The Emergency Regulations Ordinance – if used – would give the Chief Executive sweeping powers from authorising arrests, detentions, deportations and punishment, to censoring the press, seizing property, changing laws or enacting new ones, along with total control of all transport, manufacturing and trade in the city.
This is a local law that's different from Beijing's prerogative under Article 18 of the Basic Law to declare an emergency and apply what national laws it sees fit here.
The CE did not directly address questions about this when she spoke to reporters ahead of her latest Executive Council meeting, saying only that the government is duty-bound to examine all local laws which can stop the violence and social unrest.
But she stressed that the government has things well in hand despite the escalation of violence during protests this past weekend.
"I think a responsible Chief Executive at this point in time should continue to hold the fort and do her utmost to restore law and order in Hong Kong. And I wouldn't say that my government has lost control. Day in day out we are not only supporting the law enforcement bodies, we are also acting responsibly to deal with other issues," she said.
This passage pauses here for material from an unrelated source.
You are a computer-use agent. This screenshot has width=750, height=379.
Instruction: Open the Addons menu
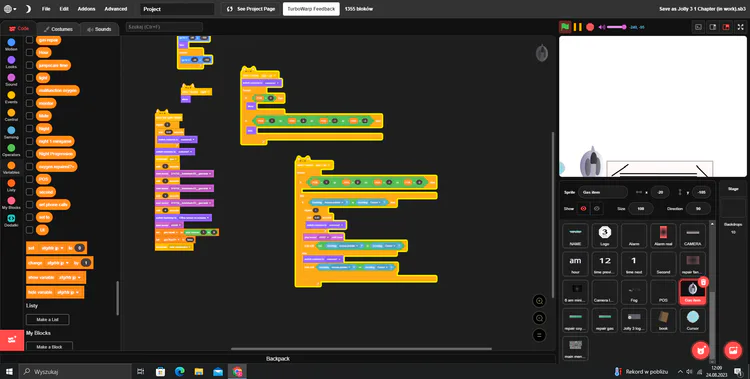coord(87,9)
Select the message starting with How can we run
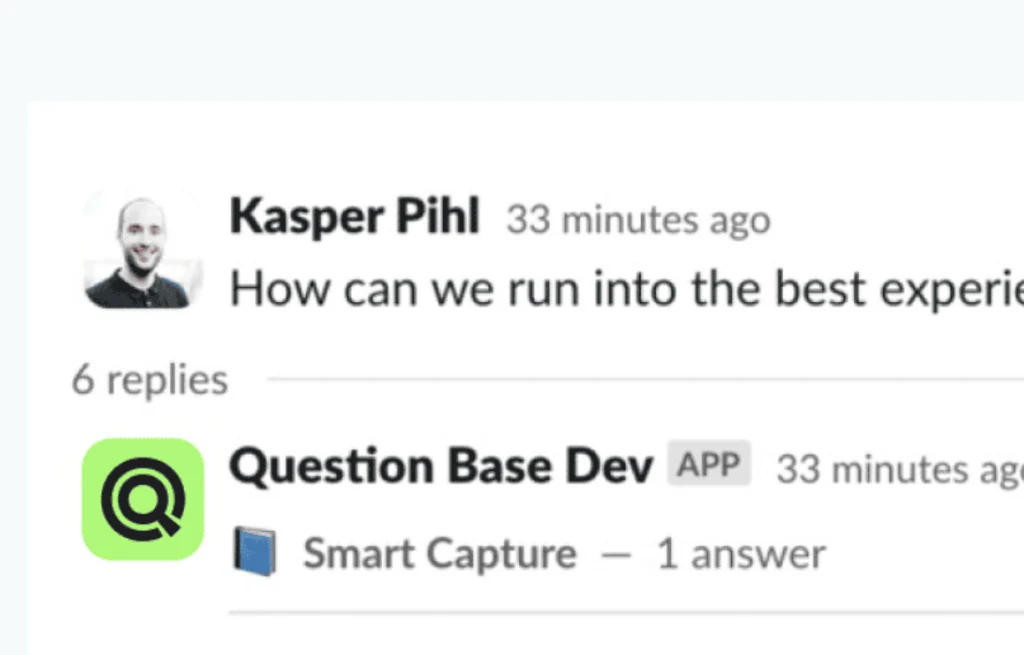Image resolution: width=1024 pixels, height=655 pixels. (x=600, y=289)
Pan-democrats quickly warned that invoking the law would spell doom for city, saying its economy and international status would be destroyed.
The camp’s convenor, Council Front legislator Claudia Mo, said the ordinance would turn Carrie Lam’s administration from an ‘authoritarian government’ into a ‘dictatorship’.
“That ordinance would give her sweeping, unlimited powers altogether. She could do anything she wants. What’s that going to make of Hong Kong? She will practically turn Hong Kong into a coffin and she would be hammering in her nails!” Mo said.
Democratic Party lawmaker James To further warned that invoking the law would only backfire.
He said the ordinance is no different from martial law, adding that if all protests are banned, even peaceful and rational people will strongly oppose the government.
New People’s Party chairwoman and Executive Councilor Regina Ip said the government has always been aware that this ordinance could confer it with broad powers. However, she said there are risks associated with the invoking of this ordinance as no one knows what its impact would be.
She said, for example, some people suggested that an emergency law could be introduced to ban protesters from covering their faces. But she says this would likely result in even more people covering their faces.
But a member of National People’s Congress Standing Committee, Tam Yiu-chung, said stemming violence in society is one of the government’s priorities now. He said the CE should study whatever ways she’s legally allowed to tackle the situation.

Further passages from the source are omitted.